Kelompok perlawanan Palestina, Hamas menunjuk Yahya Sinwar sebagai pemimpin politik barunya, menggantikan Ismail Haniyeh yang terbunuh dalam serangan bom di Iran pada akhir bulan lalu.
Penunjukan Sinwar diumumkan dalam pernyataan singkat Hamas yang disiarkan di saluran media pemerintah Iran yang pro-Hamas, pada Selasa (6/8/2024). Dilansir dari The Guardian, Sinwar, pemimpin militer Hamas yang dipandang sebagai dalang serangan 7 Oktober terhadap Israel, diyakini saat ini bersembunyi di serangkaian terowongan di bawah tanah Gaza.
Dia adalah otak utama pengambil keputusan kelompok tersebut di Gaza, dan diyakini memegang kendali atas sekitar 120 sandera Israel yang masih dalam tahanan Hamas.

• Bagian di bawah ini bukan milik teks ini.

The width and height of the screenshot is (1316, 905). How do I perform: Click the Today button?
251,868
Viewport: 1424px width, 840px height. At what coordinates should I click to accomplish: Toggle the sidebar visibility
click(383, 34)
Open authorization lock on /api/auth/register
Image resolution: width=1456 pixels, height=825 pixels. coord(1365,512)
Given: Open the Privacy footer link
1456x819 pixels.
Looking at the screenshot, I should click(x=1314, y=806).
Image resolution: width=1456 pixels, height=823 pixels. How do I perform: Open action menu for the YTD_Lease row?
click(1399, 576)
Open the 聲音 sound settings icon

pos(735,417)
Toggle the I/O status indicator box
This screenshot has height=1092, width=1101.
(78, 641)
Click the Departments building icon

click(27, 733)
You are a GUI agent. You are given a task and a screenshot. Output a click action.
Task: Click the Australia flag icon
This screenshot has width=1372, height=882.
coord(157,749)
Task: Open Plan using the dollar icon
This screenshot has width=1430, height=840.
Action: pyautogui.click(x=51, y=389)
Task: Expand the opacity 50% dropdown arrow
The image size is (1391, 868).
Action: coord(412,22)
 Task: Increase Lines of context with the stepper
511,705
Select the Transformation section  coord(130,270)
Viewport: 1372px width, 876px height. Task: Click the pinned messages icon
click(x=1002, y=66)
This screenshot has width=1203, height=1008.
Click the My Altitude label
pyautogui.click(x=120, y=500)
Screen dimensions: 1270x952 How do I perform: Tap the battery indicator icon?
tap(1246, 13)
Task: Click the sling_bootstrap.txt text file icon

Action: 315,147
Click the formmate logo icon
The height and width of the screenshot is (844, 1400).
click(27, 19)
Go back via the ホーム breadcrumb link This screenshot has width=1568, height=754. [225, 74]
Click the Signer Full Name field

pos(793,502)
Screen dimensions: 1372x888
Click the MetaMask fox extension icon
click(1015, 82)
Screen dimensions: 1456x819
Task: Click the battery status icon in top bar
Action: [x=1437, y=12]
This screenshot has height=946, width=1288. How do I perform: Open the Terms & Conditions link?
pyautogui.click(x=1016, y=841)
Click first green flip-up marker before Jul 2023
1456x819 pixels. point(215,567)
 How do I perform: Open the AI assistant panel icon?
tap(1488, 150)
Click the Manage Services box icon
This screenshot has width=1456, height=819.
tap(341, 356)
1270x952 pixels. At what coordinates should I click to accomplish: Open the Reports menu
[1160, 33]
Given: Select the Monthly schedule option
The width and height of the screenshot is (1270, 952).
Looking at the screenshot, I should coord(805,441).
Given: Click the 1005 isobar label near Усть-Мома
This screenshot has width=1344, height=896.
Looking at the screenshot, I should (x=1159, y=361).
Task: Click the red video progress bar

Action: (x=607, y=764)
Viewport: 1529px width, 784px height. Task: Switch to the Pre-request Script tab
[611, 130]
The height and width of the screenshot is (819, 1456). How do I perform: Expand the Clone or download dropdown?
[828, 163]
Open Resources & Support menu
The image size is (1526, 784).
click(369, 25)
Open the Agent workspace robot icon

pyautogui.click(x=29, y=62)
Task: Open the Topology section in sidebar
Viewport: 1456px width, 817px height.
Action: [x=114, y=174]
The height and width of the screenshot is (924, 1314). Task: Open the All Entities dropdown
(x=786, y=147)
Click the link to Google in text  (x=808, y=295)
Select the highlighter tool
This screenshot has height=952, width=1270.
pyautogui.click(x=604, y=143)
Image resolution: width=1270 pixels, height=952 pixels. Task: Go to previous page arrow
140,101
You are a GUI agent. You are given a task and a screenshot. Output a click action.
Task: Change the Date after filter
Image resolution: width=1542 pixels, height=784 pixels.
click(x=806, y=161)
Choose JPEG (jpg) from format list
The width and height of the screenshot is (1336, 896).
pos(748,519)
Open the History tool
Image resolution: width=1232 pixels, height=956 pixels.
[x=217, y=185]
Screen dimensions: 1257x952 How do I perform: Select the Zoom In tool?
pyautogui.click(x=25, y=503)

Seorang pejabat Senior Hamas mengatakan penunjukan Sinwar sebagai pemimpin kelompok tersebut mengirimkan pesan kuat kepada Israel bahwa Hamas terus melanjutkan jalur perlawanannya.
Sementara itu, salah seorang anggota Hamas, Abu Abdallah mengatakan, pria berusia 61 tahun ini adalah operator keamanan yang “par excel” atau terbiak. Abu Abdallah sendiri begitu mengenal Sinwar karena dirinya menghabiskan waktu bertahun-tahun bersamanya di penjara-penjara Israel.
“Dia mengambil keputusan dengan sangat tenang, namun keras kepala ketika harus membela kepentingan Hamas,” kata Abu Abdallah kepada AFP pada tahun 2017, seperti dilansir dari TRT World.
Lahir di kamp pengungsi Khan Younis di selatan Gaza pada 1962, Sinwar bergabung dengan Hamas ketika Sheikh Ahmed Yassin mendirikan kelompok tersebut sekitar waktu Intifada Palestina pertama dimulai pada 1987. Ia dianggap sebagai salah satu pemain kunci antara Brigade Qassam dan politbiro organisasi tersebut. Dia telah memimpin dalam menilai kembali hubungan solidaritas Hamas.
Sinwar memimpikan sebuah negara Palestina tunggal yang menyatukan Gaza yang terkepung, Tepi Barat yang diduduki, dan Yerusalem Timur yang diduduki. Sinwar sering menegaskan bahwa dia tidak akan menoleransi siapa pun yang menghalangi rekonsiliasi dengan Fatah, salah satu faksi lain di Palestina.
Dia dilaporkan telah mengirim utusan ke Mahmoud Abbas untuk rekonsiliasi. Dia termasuk di antara 1.027 tahanan Palestina dan Arab Israel yang dibebaskan oleh Israel sebagai imbalan atas pembebasan tentara Israel Gilad Shalit oleh Hamas pada tahun 2011.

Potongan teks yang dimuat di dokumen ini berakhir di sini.